One day, when Mervyn had been hunting, and had come home tired, he desired her to give him some music in the evening. She took the opportunity of going over some fine old airs, which the exigencies of drawing-room display had prevented her from practising for some time. Presently she found him standing by her, his face softer than usual. ‘Where did you get that, Phœbe?’
‘It is Haydn’s. I learnt it just after Miss Fennimore came.’
‘Play it again; I have not heard it for years.’
She obeyed, and looked at him. He was shading his face with his hand, but he hardly spoke again all the rest of the evening.
Phœbe’s curiosity was roused, and she tried the effect of the air on her mother, whose great pleasure was her daughter’s music, since a piano had been moved into her dressing-room. But it awoke no association there, and ‘Thank you, my dear,’ was the only requital.
While the next evening she was wondering whether to volunteer it, Mervyn begged for it, and as she finished, asked, ‘What does old Gay say of my mother now?’
‘He thinks her decidedly better, and so I am sure she is.

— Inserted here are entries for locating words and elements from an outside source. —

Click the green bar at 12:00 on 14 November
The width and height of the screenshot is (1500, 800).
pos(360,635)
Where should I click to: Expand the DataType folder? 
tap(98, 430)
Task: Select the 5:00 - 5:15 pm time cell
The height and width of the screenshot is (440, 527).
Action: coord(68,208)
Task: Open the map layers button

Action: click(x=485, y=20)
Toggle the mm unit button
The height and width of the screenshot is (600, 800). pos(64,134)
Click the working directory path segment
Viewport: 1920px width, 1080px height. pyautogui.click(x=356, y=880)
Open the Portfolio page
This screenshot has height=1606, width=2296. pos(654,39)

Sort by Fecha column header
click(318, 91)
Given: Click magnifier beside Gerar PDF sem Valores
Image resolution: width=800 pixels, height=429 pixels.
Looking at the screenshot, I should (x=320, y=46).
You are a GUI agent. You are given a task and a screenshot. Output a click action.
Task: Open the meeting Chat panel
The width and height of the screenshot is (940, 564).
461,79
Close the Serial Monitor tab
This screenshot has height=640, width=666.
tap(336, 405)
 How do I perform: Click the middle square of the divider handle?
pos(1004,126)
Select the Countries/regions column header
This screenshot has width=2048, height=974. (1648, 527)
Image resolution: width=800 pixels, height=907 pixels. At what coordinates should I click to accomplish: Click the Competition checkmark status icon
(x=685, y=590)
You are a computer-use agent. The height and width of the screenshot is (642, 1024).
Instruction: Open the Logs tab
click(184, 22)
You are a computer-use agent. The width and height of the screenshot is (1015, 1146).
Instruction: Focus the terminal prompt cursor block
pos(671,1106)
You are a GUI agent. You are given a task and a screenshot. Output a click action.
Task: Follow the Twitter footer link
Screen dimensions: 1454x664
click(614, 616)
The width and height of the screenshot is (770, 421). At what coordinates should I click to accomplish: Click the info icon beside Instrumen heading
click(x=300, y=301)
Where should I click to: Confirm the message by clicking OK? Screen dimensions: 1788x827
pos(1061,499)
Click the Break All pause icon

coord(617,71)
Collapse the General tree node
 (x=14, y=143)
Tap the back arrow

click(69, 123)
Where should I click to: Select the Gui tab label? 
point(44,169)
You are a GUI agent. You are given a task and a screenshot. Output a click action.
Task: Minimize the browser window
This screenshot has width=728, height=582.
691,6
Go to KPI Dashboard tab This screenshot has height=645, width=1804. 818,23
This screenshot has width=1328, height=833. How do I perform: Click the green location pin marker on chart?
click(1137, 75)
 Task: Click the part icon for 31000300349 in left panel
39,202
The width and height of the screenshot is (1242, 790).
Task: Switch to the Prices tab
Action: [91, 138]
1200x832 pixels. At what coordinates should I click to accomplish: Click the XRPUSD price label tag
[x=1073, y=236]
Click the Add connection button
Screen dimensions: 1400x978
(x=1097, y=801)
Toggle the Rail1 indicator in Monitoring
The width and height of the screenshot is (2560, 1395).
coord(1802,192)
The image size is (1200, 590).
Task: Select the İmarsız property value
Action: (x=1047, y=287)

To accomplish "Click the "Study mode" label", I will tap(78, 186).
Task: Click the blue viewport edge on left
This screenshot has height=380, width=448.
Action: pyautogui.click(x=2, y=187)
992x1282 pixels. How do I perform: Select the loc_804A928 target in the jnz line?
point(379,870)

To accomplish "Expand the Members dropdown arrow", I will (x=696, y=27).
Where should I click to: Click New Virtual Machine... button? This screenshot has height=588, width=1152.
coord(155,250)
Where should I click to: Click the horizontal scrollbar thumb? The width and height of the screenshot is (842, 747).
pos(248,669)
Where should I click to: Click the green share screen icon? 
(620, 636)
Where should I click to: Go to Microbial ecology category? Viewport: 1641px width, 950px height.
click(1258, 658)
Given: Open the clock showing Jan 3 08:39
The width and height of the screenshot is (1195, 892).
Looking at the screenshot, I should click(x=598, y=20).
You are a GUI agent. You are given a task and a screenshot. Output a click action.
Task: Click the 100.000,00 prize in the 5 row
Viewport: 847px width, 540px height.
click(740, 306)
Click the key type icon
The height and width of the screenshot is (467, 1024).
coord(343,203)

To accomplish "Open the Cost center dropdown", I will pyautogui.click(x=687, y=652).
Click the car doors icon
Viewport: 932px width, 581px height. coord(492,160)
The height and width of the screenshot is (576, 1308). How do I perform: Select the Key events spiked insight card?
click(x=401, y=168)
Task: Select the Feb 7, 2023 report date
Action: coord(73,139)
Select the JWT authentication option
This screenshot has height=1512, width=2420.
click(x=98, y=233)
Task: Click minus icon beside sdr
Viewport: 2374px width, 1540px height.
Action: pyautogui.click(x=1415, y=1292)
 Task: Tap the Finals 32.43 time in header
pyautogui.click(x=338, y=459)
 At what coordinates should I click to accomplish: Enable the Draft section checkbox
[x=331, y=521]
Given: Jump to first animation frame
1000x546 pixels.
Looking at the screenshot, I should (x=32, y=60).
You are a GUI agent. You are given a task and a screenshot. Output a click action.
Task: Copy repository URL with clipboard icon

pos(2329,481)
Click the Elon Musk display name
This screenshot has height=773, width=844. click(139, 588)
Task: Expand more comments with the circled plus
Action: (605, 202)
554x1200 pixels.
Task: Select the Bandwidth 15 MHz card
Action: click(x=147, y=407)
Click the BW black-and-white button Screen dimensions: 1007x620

She has more appetite. She really ate the breast of a partridge to-day!’
‘He says nothing of a change?’
‘She could not bear the journey.’
‘It strikes me that she wants rousing. Shut up in a great lonely house like this, she has nothing cheerful to look at. She would be much better off at Brighton, or some of those places where she could see people from the windows, and have plenty of twaddling old dowager society.’